According to data collected by a leading law firm[1], about half (43%) of the 283 COVID-19-related lawsuits filed to date in federal and state courts were filed in the month of June. This demonstrates a recent and rapid increase in the number of claims that involve disputes between workers and employers. Looking closer at the data reveals several key takeaways for employers, which include potential liability exposure that employers should proactively address before they turn into costly lawsuits.

Case Filings Are Increasing at An Alarming Rate

Since there is limitations in tracking such cases in every courthouse in the country, the information obtained should be considered a comprehensive, but not exhaustive, dataset. The data definitely reveals a trend and offers a view into the landscape faced by employers at the current time.

Of the 283 COVID-19 lawsuits tracked, 122 of them were filed in June, which represents 43% of all known lawsuits. This shows a 30% increase from the 94 cases filed in May, and a 103% increase from the 60 cases filed in April.

Class Actions Are Also Rising Steadily

While individual lawsuits filed by a single dissatisfied employee (or ex-employee) are not the only kinds of COVID-19-related claims filed across the country. There has also been a continuous increase in the number of class action lawsuits filed as well – a 65% increase in through May 2020.

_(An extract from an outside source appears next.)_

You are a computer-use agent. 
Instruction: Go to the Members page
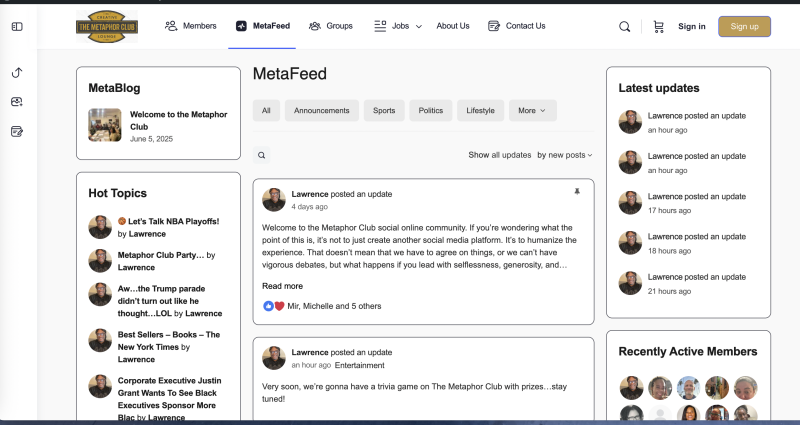pyautogui.click(x=190, y=26)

Discrimination and Work-From-Home/Leave Claims

The most frequently types of COVID-19 claims filed are employment discrimination claims and work-from-home/leave claims. Of the 63 pandemic-related discrimination claims, most resemble the classic workplace disputes wrapped in a COVID-19 context. Some examples include a gender discrimination claim where a pregnant woman claims she was furloughed due to the pandemic however was replaced by a non-pregnant individual; a disability discrimination claim where an employee was forced to reveal a medical diagnosis to justify accommodation requests and was then terminated; a sexual harassment claim where the employee claims the employer used the pandemic to terminate her employment while the true reason was that she refused her boss’s sexual advances; and a worker who was sent home with flu-like symptoms but was still terminated after a negative COVID-19 test result.

Close behind are work-from-home/employee leave claims, with 62 such lawsuits on dockets across the country as of June 30th. The stories behind these lawsuits are consistent:  such as a worker claims to not receive requested time off from work despite a legitimate need for such leave.

The complete “top five” COVID-19-related claims are:

  • Employment Discrimination: 63
  • Work-From-Home/Employee Leave: 62
  • Retaliation: 41
  • Unsafe Working Conditions/Lack of PPE: 26
  • Wage and Hour: 20

Employers should train their managers so they understand their responsibilities and how employee rights might play out differently amid the current pandemic. Consistent treatment of workers and documentation remain critical.

California, Florida, And New York Are an Oasis For COVID-19 Claims

There should be no surprise that the states seeing the most claims when it comes to COVID-19-related workplace litigation are the same states that typically see the most employment-related lawsuits generally. California comes in first place in the number of overall lawsuits filed, as 47 have been filed there through June 30th. The remainder of the top five states include:

  • California: 47
  • Florida: 32
  • New Jersey: 31
  • New York: 21
  • Texas: 19

Class Actions Are Focused on Safety Concerns and Wages

Meanwhile, the two most common types of COVI-19-related class action claims filed against employers are claims of unsafe working conditions (eight), and wage and hour concerns (seven).

The safety-related class actions are usually based on an allegation that the employer failed to install safety protocols, policies, or other safeguards to prevent employees from contracting COVID-19 at work. While others allege the employer failed to offer necessary personal protective equipment (PPE), failed to train them on proper usage or reimburse them for their own purchases.

[1]  See the Fisher Phillips COVID-19 Employment Litigation Tracker.